Relevant Published, Peer-Reviewed Research

Reekers, S. E., Dijkstra, S., Stams, G. J. J. M., Asscher, J. J., & Creemers, H. E. (2018). Signs of effectiveness of Signs of Safety?—A pilot study. Children and Youth Services Review, 91, 177–184. https://doi.org/10.1016/j.childyouth.2018.06.012

Type of Study: Pretest–posttest study with a nonequivalent control group (Quasi-experimental)
Number of Participants: 40

Population:

  • Age — Not specified
  • Race/Ethnicity — Parents: 20 Native Born and 20 Other Ethnicity
  • Gender — Not specified
  • Status — Participants were parents and social workers of families receiving Signs of Safety and families receiving care as usual at two child welfare agencies.

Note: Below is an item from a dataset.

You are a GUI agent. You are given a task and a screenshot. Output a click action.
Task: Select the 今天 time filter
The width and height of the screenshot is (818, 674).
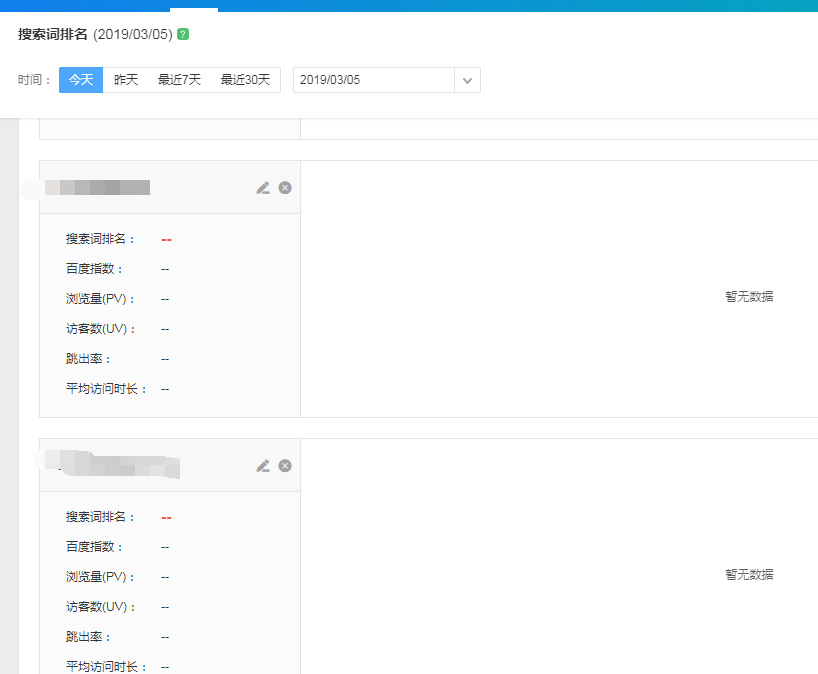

Location/Institution: Amsterdam

Summary: (To include basic study design, measures, results, and notable limitations)
The purpose of the study was to give in-depth information on how the Signs of Safety (SoS) approach is applied to foster parental empowerment and build a cooperative partnership, and to examine the effectiveness of SoS in terms of reducing the risk of child maltreatment and increasing parental empowerment. Participants were receiving SoS or were receiving care as usual. Measures utilized include the Actuarial Risk Assessment Instrument Youth Protection (ARIJ), the Child Abuse Potential Inventory (CAPI), and the Dutch version of the Family Empowerment Scale (FES). Results indicate that interviews demonstrated that a cooperative partnership between social workers and parents was considered to be a prerequisite to establishing parental empowerment, and that the emphasis on parental empowerment contributed positively to a cooperative partnership between SoS-workers and parents. Quantitative results suggested that three months after a care plan had been made, SoS did not outperform regular care in reducing the risk of child maltreatment and increasing parental empowerment. Overall, parental empowerment was, at trend level, associated with a reduction in the risk of child maltreatment. Limitations include small sample size, lack of randomization of participants, and the data of eight families were missing at T2, however these data were imputed.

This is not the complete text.